BERLIN, Sept. 25 (Xinhua) -- A question mark remains over which party will join a coalition government with German Chancellor Angela Merkel's Christian Social Union (CSU), as mainstream opposition forces try to reach consensus within themselves.
The the center-left Social Democrats (SPD), which took 25.7 percent of votes in Sunday's election, will hold a party conference in Berlin on Friday and try to reach consensus on the coalition issue.
Opinion polls suggested that most Germans would support a coalition between Merkel's conservatives and the SPD, the two biggest political parties in Germany, to form a stable government and rule the Europe's largest economy for the next four years. Merkel headed such a "grand coalition" during her first term in 2005-2009.
However, Merkel and her conservative bloc may have to make big concessions on major policies and cabinet posts in order to win over the SPD, as the center-left party suffered the worst ever federal election result after the previous coalition.

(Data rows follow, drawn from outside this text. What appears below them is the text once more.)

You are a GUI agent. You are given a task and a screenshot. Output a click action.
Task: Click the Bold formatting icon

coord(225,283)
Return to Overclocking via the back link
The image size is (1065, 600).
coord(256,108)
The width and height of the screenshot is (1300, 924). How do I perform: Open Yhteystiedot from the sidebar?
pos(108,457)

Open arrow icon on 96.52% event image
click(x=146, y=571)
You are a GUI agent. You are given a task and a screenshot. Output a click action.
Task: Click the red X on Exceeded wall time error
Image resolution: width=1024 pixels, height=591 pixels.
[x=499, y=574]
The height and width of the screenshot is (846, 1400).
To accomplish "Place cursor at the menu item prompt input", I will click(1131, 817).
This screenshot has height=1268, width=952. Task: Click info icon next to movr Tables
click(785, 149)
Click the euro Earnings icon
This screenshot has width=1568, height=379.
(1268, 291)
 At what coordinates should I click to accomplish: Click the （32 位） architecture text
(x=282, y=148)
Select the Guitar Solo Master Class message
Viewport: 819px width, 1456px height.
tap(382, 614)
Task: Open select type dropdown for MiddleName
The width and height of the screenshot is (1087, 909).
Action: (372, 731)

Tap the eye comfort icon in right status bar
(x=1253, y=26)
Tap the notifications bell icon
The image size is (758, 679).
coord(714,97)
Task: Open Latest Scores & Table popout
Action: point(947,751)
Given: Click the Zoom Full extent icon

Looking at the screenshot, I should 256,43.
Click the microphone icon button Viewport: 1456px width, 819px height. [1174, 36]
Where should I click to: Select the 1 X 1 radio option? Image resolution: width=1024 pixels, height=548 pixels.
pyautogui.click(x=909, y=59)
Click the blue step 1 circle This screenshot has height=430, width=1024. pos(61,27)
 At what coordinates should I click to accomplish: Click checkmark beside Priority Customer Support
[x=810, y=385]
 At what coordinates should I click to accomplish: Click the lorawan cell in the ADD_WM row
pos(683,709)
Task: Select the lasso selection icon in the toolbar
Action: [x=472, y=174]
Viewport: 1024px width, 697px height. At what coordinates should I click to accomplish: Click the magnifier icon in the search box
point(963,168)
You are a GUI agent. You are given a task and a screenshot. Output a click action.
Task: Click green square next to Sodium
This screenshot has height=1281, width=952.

The SPD sees differently on major domestic issues from Merkel's CDU and their Bavarian sister party the Christian Social Union (CSU), which may lead to tough and long coalition negotiation talks.
A particularly conflict-prone topic would be the nationwide legal minimum wage. The SPD has stressed greater social justice and reiterated the plan to introduce a national minimum wage of 8.50 euros (11.35 U.S. dollars) per hour. The party also wants to raise taxes on incomes above 100,000 euros to 49 percent from 42 percent.
However, Merkel said such tax hike plans would risk spoiling the good situation in the country. The CDU party rules out tax increases and supports minimum wage deals struck by employers and trade unions in different industry sectors and regions.
On handling the eurozone debt crisis, the SPD called for more solidarity measures for indebted eurozone members including Greece. In contrast, Merkel insisted on structural reforms and spending cuts by indebted countries and said it is her responsibility as chancellor to keep the reform pressure on Greece.
Merkel reiterated after her party's election victory that the European policy of the next government would not change.
Merkel's CDU/CSU bloc proved to be the biggest winner with 41.5 percent of votes in the federal election. But her current junior coalition partner the pro-business Free Democrats (FDP) party failed to retain seats in the parliament with a disappointing result of 4.8 percent.
Without a majority of the parliament seats, CDU/CSU union has to find a partner to form a coalition.
Besides the SPD party, another possible party to enter a coalition with Merkel's conservative CDU/CSU is the Green Party, which came fourth in Sunday's election with 8.4 percent of votes.
But Bavarian Premier Horst Seehofer, head of CDU's Bavarian sister party CSU, has ruled out the possibility of cooperation with the environmentalist Green Party for fear of being perceived as the conservative party's leftward shift, according to local news magazine Der Spiegel.
In addition, the entire leadership of the party would quit at the next party congress by the end of October to make room for renewal. They include co-chairpersons Claudia Roth and Cem Oezdemir and the party council with the leading candidates Juergen Trittin and Katrin Goering-Eckart.
The Greens' co-chairman Oezdemir said in an German television interview after the election that the difference with the Merkel's CDU is "of course enormous in fields like energy policy, social policy and economic policy, but we will talk and see."